Stored data:
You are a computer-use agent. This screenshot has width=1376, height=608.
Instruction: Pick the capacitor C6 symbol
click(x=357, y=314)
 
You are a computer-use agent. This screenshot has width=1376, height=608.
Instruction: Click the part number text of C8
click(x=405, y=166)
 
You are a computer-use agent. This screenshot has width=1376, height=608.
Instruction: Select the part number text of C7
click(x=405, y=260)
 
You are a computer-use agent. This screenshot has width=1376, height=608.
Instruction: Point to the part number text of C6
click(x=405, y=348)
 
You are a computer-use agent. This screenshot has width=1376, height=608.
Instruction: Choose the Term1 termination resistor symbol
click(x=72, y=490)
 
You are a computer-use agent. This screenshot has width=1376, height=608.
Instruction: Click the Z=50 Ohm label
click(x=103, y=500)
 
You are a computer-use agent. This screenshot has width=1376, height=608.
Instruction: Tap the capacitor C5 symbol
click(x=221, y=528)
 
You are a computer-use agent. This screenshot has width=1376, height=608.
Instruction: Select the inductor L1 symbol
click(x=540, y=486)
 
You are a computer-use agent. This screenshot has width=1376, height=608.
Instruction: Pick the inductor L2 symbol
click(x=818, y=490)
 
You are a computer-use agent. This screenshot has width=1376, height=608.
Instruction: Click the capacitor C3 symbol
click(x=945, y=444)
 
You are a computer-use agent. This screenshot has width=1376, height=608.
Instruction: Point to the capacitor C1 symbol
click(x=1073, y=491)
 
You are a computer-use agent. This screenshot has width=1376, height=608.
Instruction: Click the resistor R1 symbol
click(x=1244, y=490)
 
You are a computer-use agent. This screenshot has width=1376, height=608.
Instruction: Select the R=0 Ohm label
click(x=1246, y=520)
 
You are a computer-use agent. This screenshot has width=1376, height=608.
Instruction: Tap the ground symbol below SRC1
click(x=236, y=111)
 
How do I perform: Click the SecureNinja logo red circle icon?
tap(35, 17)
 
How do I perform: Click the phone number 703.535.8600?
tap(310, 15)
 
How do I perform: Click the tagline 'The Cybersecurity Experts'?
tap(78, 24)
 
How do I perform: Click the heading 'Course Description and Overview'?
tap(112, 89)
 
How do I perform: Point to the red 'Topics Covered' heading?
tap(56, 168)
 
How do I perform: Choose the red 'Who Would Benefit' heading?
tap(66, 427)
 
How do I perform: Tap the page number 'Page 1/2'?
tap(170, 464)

Set task: Which lines in the records above contain the word "heading"? Copy each of those lines in full.

Output:
How do I perform: Click the heading 'Course Description and Overview'?
How do I perform: Point to the red 'Topics Covered' heading?
How do I perform: Choose the red 'Who Would Benefit' heading?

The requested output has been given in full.